Recognition, Modelling and Description of Manipulation Actions

Participants : Nachwa Abou Bakr, James Crowley.

A full understanding of human actions requires: recognizing what action has been performed, predicting how it will affect the surrounding environment, explaining why this action has been performed, and who is performing it. Classic approaches to action recognition interpret a spatio-temporal pattern in a video sequence to tell what action has been performed, and perhaps how and where it was performed. A more complete understanding requires information about why the action was performed, and how it affects the environment. This face of understanding can be provided by explaining the action as part of a narrative.

We have addressed the problem of recognition, modelling and description of human activities, with results on three problems: (1) the use of transfer learning for simultaneous visual recognition of objects and object states, (2) the recognition of manipulation actions from state transitions, and (3) the interpretation of a series of actions and states as events in a predefined story to construct a narrative description.

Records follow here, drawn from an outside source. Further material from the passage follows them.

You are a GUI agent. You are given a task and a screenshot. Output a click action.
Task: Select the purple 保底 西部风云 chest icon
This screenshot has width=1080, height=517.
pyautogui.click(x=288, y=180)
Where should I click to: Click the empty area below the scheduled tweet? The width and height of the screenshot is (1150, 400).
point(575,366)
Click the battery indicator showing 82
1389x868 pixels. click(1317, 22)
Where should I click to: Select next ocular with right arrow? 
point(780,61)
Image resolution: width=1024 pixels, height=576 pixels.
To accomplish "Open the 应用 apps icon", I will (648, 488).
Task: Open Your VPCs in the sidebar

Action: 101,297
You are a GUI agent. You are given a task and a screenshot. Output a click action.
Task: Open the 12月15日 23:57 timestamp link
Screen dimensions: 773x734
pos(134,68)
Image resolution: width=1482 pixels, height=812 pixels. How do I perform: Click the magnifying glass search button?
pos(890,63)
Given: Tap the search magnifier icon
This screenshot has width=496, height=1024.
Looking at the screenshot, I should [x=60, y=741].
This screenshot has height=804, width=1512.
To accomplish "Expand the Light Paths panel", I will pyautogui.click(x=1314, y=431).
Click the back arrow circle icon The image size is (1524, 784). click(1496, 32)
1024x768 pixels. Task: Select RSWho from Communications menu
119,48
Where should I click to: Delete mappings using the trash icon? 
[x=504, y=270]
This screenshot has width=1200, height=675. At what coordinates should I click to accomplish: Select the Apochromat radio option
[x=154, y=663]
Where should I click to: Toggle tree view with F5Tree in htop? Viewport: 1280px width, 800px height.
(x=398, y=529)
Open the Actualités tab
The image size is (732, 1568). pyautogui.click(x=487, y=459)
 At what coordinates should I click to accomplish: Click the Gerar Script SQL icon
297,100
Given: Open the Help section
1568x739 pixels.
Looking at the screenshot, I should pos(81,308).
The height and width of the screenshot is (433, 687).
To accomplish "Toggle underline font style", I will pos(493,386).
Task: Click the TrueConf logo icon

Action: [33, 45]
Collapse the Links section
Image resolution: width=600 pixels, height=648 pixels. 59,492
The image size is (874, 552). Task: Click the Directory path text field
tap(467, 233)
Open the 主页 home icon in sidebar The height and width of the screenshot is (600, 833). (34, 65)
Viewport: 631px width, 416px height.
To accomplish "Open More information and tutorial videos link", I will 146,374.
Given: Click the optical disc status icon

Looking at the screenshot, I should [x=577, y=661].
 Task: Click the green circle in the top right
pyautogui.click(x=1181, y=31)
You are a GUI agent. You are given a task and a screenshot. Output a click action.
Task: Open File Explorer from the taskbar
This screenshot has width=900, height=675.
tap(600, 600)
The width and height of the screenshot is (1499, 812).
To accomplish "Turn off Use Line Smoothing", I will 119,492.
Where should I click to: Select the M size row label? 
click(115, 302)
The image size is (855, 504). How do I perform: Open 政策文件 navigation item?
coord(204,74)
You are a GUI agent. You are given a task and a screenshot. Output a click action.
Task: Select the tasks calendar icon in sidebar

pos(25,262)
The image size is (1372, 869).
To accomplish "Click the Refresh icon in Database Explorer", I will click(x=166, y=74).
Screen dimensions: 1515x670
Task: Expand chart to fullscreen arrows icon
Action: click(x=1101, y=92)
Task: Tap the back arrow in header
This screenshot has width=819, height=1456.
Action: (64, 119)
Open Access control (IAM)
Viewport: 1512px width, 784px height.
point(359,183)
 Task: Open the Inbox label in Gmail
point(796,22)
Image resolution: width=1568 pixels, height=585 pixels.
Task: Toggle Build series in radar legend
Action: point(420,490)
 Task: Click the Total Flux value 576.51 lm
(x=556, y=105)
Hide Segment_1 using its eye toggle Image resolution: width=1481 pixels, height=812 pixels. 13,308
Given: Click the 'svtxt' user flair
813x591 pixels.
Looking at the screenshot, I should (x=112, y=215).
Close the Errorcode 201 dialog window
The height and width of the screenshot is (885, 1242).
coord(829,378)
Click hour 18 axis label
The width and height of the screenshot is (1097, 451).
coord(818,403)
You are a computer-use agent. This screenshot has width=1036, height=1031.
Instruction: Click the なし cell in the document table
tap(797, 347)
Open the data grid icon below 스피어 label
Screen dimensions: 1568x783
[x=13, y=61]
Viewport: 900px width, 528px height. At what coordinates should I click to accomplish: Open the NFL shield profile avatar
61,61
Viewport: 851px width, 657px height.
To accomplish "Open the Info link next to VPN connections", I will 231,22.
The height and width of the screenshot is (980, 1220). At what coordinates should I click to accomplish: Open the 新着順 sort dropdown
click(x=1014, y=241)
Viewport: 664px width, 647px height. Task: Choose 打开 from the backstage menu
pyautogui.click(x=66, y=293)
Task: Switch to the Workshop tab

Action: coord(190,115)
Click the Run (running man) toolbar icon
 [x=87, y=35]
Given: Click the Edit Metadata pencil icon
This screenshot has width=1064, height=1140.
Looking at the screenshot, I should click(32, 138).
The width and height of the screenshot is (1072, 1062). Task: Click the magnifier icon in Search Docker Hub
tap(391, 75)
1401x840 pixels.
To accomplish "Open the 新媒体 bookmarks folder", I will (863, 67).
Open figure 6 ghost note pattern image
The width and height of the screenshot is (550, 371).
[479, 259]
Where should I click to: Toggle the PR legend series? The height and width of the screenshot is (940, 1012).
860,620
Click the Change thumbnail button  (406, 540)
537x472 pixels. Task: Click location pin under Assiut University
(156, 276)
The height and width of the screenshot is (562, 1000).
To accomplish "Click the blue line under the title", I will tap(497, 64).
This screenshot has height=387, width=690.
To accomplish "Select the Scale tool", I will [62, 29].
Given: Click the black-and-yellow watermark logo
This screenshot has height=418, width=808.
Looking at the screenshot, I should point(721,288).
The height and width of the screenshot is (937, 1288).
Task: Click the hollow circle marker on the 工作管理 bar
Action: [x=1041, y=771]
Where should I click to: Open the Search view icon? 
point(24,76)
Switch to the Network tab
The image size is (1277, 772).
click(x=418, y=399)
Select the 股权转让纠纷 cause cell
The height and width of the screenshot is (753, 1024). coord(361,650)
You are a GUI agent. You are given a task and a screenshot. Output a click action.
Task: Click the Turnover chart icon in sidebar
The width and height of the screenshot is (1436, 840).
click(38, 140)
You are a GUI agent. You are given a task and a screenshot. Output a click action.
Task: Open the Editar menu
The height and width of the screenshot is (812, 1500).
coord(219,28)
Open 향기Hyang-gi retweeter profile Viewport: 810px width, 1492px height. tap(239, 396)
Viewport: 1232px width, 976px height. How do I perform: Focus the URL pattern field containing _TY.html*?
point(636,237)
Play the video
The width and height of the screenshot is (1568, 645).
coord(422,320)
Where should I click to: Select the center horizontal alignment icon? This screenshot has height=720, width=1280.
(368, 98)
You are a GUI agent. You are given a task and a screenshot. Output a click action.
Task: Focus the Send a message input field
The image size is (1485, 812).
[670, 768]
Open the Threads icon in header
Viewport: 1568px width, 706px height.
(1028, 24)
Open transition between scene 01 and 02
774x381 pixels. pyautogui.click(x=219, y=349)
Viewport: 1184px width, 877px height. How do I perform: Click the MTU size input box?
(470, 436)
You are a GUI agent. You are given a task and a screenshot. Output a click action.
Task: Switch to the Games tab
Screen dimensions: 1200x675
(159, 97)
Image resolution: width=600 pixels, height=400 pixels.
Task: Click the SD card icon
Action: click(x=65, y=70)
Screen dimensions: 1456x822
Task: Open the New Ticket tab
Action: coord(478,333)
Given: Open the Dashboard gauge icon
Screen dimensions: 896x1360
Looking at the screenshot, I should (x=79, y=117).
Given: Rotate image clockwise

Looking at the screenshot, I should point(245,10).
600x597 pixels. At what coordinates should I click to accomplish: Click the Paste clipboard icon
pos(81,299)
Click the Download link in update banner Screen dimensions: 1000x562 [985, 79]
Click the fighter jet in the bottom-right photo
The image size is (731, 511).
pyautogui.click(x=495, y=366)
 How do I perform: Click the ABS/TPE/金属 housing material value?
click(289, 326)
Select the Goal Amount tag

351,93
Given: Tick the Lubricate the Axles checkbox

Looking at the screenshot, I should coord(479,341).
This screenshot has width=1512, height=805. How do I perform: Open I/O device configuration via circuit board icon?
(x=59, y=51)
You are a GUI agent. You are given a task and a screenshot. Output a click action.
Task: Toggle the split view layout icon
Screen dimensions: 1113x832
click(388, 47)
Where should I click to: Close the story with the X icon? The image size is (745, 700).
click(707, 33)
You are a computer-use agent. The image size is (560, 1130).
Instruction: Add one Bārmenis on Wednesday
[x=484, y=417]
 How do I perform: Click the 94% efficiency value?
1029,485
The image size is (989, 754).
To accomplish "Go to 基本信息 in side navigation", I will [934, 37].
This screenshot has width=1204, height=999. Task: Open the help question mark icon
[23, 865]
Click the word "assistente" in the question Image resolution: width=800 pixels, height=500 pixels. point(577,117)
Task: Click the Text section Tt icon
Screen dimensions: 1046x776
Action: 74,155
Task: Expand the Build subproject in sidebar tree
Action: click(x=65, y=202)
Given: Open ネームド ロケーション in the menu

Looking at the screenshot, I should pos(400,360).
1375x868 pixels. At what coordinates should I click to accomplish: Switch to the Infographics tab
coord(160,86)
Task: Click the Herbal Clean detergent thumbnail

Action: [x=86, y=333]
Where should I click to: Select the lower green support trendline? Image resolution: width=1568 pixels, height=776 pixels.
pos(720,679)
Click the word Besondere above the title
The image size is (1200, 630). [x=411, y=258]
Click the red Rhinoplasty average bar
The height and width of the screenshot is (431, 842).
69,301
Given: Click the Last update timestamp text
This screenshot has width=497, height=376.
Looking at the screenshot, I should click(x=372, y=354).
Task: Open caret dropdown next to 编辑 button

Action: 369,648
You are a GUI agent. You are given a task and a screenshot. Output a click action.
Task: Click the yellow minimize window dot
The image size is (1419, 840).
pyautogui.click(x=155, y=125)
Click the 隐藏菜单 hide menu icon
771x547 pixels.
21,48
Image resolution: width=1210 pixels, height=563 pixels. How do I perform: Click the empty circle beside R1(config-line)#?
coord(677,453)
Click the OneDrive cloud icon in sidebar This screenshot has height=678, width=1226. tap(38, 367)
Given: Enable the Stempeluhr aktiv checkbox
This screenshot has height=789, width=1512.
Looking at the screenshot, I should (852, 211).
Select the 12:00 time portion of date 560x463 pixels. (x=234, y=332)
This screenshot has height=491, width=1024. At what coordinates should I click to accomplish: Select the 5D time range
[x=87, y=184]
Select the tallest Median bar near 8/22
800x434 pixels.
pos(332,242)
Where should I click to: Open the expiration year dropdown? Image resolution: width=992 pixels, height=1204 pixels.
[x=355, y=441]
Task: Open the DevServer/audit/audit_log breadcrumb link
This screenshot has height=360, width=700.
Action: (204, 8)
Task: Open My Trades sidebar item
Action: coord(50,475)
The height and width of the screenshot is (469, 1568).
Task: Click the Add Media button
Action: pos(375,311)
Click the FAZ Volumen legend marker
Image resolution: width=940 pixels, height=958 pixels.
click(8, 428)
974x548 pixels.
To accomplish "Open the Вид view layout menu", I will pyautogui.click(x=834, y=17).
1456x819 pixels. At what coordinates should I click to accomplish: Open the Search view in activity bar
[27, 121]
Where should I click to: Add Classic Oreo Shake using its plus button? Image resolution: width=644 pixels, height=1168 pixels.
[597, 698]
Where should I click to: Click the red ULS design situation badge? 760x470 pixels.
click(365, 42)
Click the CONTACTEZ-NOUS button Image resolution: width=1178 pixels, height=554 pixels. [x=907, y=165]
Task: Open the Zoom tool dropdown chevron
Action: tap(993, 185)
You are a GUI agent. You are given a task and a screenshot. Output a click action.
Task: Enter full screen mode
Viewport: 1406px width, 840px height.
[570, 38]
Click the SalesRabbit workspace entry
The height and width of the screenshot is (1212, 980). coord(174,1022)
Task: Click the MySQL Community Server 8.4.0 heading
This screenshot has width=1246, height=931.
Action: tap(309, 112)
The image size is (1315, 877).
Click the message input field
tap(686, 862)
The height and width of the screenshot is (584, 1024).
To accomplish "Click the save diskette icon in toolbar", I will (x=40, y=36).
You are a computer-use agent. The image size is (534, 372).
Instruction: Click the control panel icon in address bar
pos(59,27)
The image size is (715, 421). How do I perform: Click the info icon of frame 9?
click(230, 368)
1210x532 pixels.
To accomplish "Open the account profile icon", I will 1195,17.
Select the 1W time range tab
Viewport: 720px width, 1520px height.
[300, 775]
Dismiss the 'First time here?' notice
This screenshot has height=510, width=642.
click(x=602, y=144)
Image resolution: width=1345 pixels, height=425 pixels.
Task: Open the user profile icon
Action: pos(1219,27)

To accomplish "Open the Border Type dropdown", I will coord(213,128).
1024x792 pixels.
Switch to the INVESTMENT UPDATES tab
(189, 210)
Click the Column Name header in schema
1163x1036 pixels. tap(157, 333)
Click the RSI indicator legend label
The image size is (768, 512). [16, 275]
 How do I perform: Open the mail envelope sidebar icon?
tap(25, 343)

These results have been developed using food preparation activities as an experimental domain. We start by recognizing food classes such as tomatoes and lettuce and food states, such as sliced and diced, during meal preparation. We adapt the VGG network architecture to jointly learn the representations of food items and food states using transfer learning. We model actions as the transformation of object states. We use recognised object properties (state and type) to detect corresponding manipulation actions by tracking object transformations in the video. Experimental performance evaluation for this approach is provided using the 50 salads and EPIC-Kitchen datasets. We use the resulting action descriptions to construct narrative descriptions for complex activities observed in videos of 50 salads dataset.